Preek op de 3e zondag in de Paastijd 1 mei 2022 St. Jan de Doperkerk Wijk bij Duurstede en H. Gerardus Majella Utrecht

Het spreekt vanzelf, zusters en broeders, dat we in de paastijd de evangelieverhalen horen over de verschijningen van Jezus als de verrezen Heer. De bedoeling van deze verschijningen is dat Jezus daardoor aan zijn leerlingen toont hoe hij voortaan bij hen is nu de dood verslagen is. Jezus speelt – om het een beetje oneerbiedig te zeggen – geen verstoppertje met zijn leerlingen. Hij wil juist tonen dat hij altijd en overal bij hen is al hebben ze soms het gevoel dat ze alleen gelaten zijn. Wat voor de relatie van Jezus en zijn apostelen na Pasen geldt, geldt natuurlijk ook voor heel de kerk, en ook voor ons als christenen die geloven in de verrijzenis van onze Heer.

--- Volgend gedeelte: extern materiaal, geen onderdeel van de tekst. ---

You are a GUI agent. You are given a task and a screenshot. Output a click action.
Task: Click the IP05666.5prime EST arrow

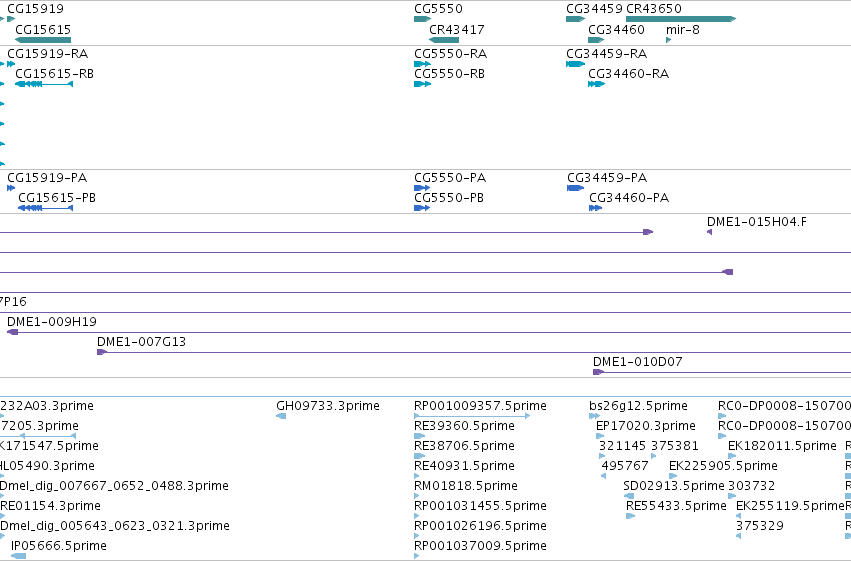[x=18, y=556]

Wat opvalt in het Evangelie van deze zondag 1) is dat een aantal van de apostelen naar het meer van Tiberias is gegaan. Dat is de plek waar Jezus zijn eerste leerlingen geroepen heeft. Nu Jezus niet meer op de gewone manier bij hen is, beginnen ze dus bij het begin van hun ontmoeting met Jezus en hun roeping toen ze voor het eerst de belofte gehoord hebben: “Ik zal maken dat jullie vissers van mensen wordt”.
Misschien houdt dit ook wel een goede raad voor de kerk van nu in en voor ons als gelovigen. Dat we als we niet weten hoe we verder moeten als kerk en als gelovigen dat we dan bij dat begin beginnen. Dat we ons te binnen brengen waar en hoe Jezus ons voor het eerst geraakt en geroepen heeft. Herinneren we ons dat nog? Koesteren we dat nog? Het moment waarop ons geloof niet langer een zaak was van de opvoeding en van onze omgeving maar dat we ons persoonlijk aangesproken voelden en in welke levensfase en onder welke omstandigheden.

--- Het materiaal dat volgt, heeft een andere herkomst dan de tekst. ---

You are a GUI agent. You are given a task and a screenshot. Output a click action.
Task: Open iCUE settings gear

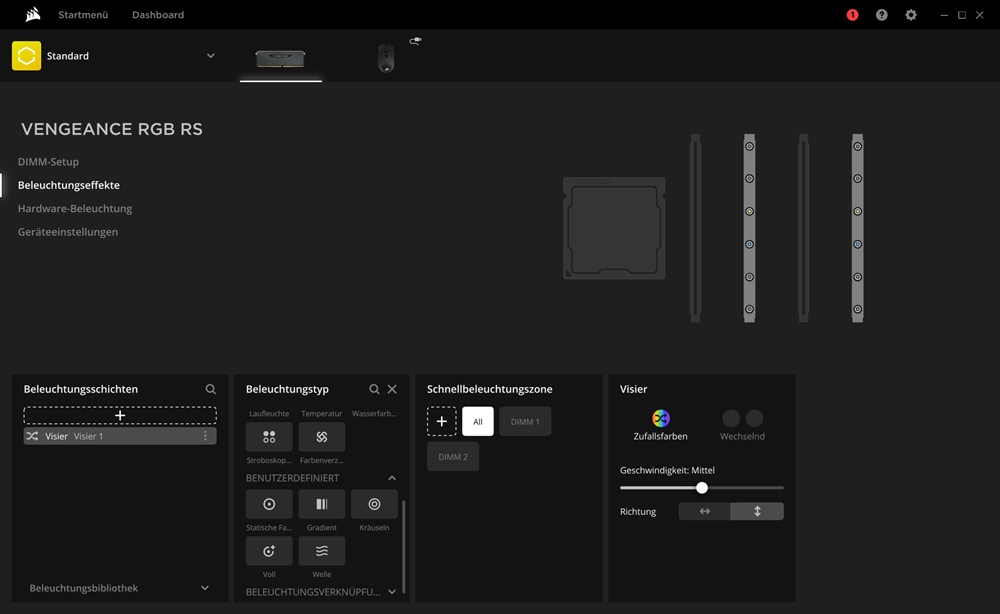pyautogui.click(x=910, y=15)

Soms moeten we gewoon weer bij dat begin beginnen. Zoals Petrus en zijn medeapostelen deden. Want kijk, wie staat daar aan de oever van het meer? Een man die roept: “vrienden, hebben jullie soms wat vis?” Horen we dat goed? Hij roept “vrienden”. Tijdens het laatste avondmaal had Jezus gezegd:” Ik heb u vrienden genoemd, want een knecht weet niet wat zijn heer doet, maar ik heb jullie alles bekend gemaakt wat de Vader tot mij gezegd heeft. Niet jullie hebben mij uitgekozen maar ik u”. Die onbekende man aan de oever noemt hen vrienden. Het is degene die hen geroepen heeft. Hij is het weer. net als in het begin. “Hebben jullie wat vis voor mij?” “Nee” zeggen ze.

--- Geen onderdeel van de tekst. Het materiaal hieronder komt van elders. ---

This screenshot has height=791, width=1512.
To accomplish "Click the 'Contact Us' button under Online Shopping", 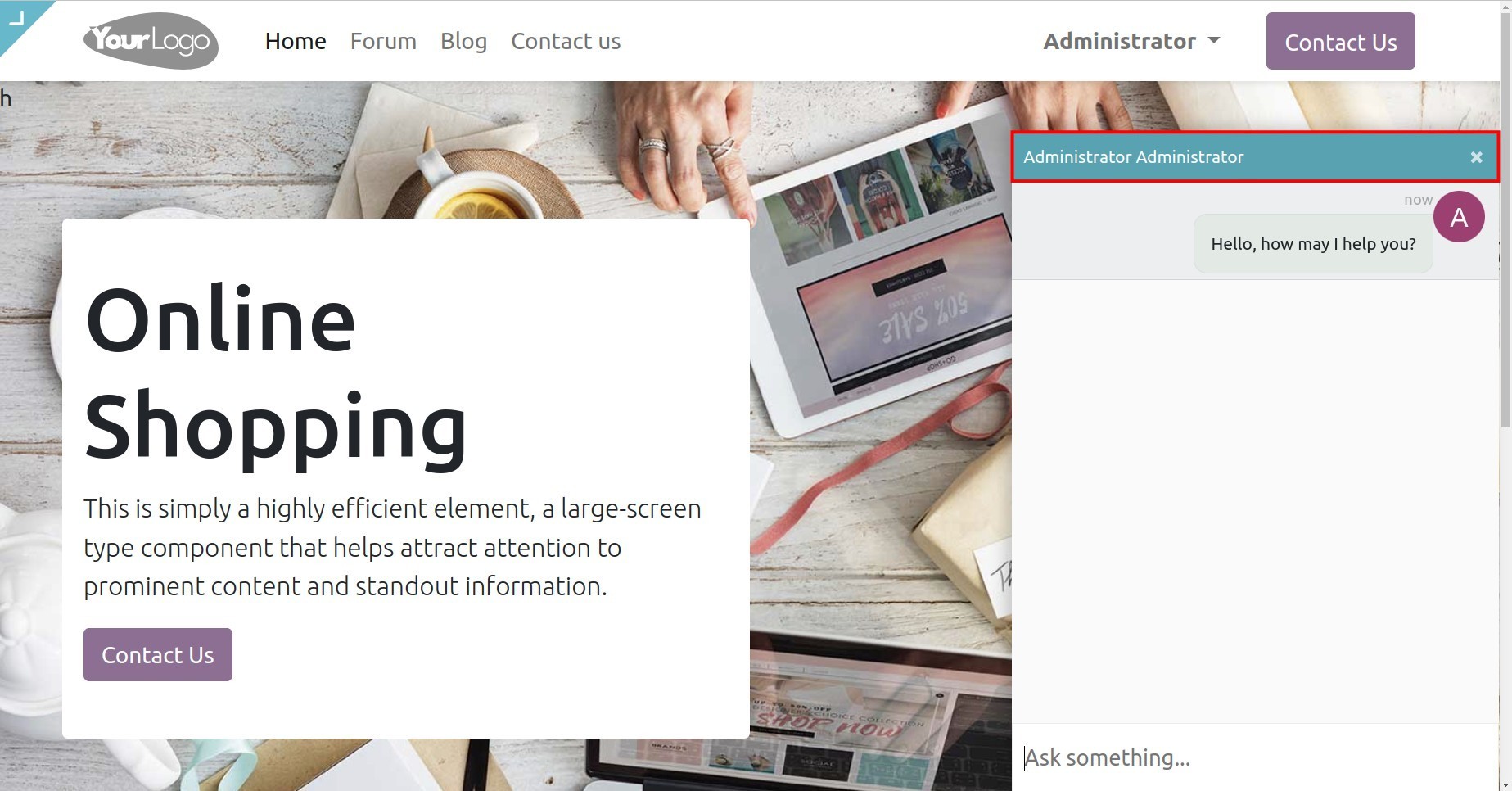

“Werp u net uit aan de andere kant’.  Het volgende moment stromen de netten vol vissen als door een magneet aangetrokken. Was dat ook niet indertijd zo toen Jezus hen opdracht gaf hun netten uit te werpen?
“Het is de Heer” zegt de apostel die Jezus lief had tegen Petrus. Wanneer wij de moed hebben om als kerk en gelovigen terug te keren naar het begin toen de kerk of ons persoonlijk geloof nog in de kinderschoenen stond, zullen we ook de stem van de Heer opnieuw gaan verstaan. En dat begint met luisteren. Luisteren naar de Heer die ons “vrienden” noemt. Wat heerlijk, wat veelbelovend. Luisteren ook naar elkaar: “Het is de Heer” zegt de apostel van wie Jezus veel hield. Petrus die de leiding heeft, luistert zonder aarzelen naar hem. En hij stapt het water in om als eerste bij Jezus te zijn.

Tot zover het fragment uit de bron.